Главная проблема всех гуманитарных наук, не исключая и той, которую теперь называют «литературоведением», объяснить человеку смысл его собственной, исторической и личной жизни. Это – задача самопознания и вытекающей отсюда возможности контроля над самим собой. Чем больше развивается человеческое общество, тем острее становится проблема Сократа в глобальном, как говорят, масштабе, теперь такие истины, кажется, уже не нужно доказывать.

Исходя из решения этой проблемы, естественно, следует ответ на вопрос: что делать? Но даже в тех случаях, когда делать совершенно нечего, когда события фатально идут в известном направлении (как это было, например, в эпоху Римской империи), понимание того, что происходит с нами в жизни, ставит сознательного человека выше немыслящей стихии. «Все может надоесть, кроме понимания». Эти слова приписывают римскому поэту Вергилию.

Письменное задание 1 ▸
Определите, согласуются ли утверждения (а), (б), (в) с текстовым фрагментом; ответ «да» или «нет» подтвердите точной цитатой из него.
(а) Главная проблема гуманитарных наук — объяснить человеку смысл его собственной жизни.
(б) Слова «Все может надоесть, кроме понимания» приписывают Горацию.
(в) По мере развития общества проблема Сократа становится менее острой.
Письменное задание 2 ▸
Ответьте по текстовому фрагменту на вопросы:
(а) Как названа задача, о которой говорится в первом абзаце?
(б) Какая эпоха приведена как пример фатального хода событий?
(в) Что ставит сознательного человека выше немыслящей стихии?
Письменное задание 3 ▸ Процитируйте отрывок текстового фрагмента от слов «Исходя из решения» до слов «римскому поэту Вергилию.» включительно.

Представленные данные ▸

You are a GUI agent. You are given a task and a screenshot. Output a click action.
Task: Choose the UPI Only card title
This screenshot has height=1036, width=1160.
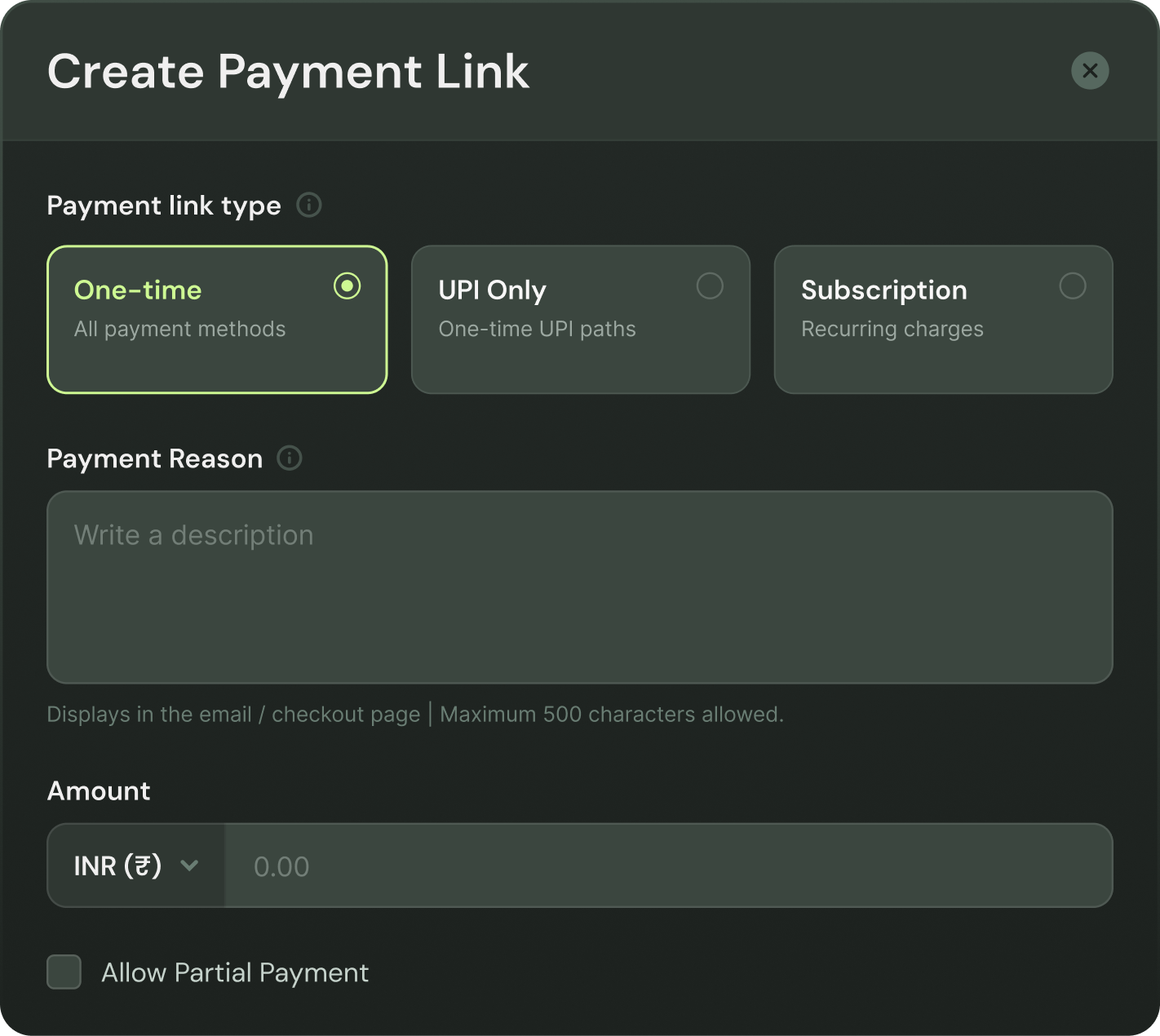click(x=493, y=290)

Письменный ответ 1 ▸
(а) Да: «Главная проблема всех гуманитарных наук, не исключая и той, которую теперь называют «литературоведением», объяснить человеку смысл его собственной, исторической и личной жизни».
(б) Нет: «Эти слова приписывают римскому поэту Вергилию».
(в) Нет: «Чем больше развивается человеческое общество, тем острее становится проблема Сократа».

Письменный ответ 2 ▸
(а) Задача самопознания и вытекающей отсюда возможности контроля над самим собой.
(б) Эпоха Римской империи.
(в) Понимание того, что происходит с нами в жизни.

Письменный ответ 3 ▸
Исходя из решения этой проблемы, естественно, следует ответ на вопрос: что делать? Но даже в тех случаях, когда делать совершенно нечего, когда события фатально идут в известном направлении (как это было, например, в эпоху Римской империи), понимание того, что происходит с нами в жизни, ставит сознательного человека выше немыслящей стихии. «Все может надоесть, кроме понимания». Эти слова приписывают римскому поэту Вергилию.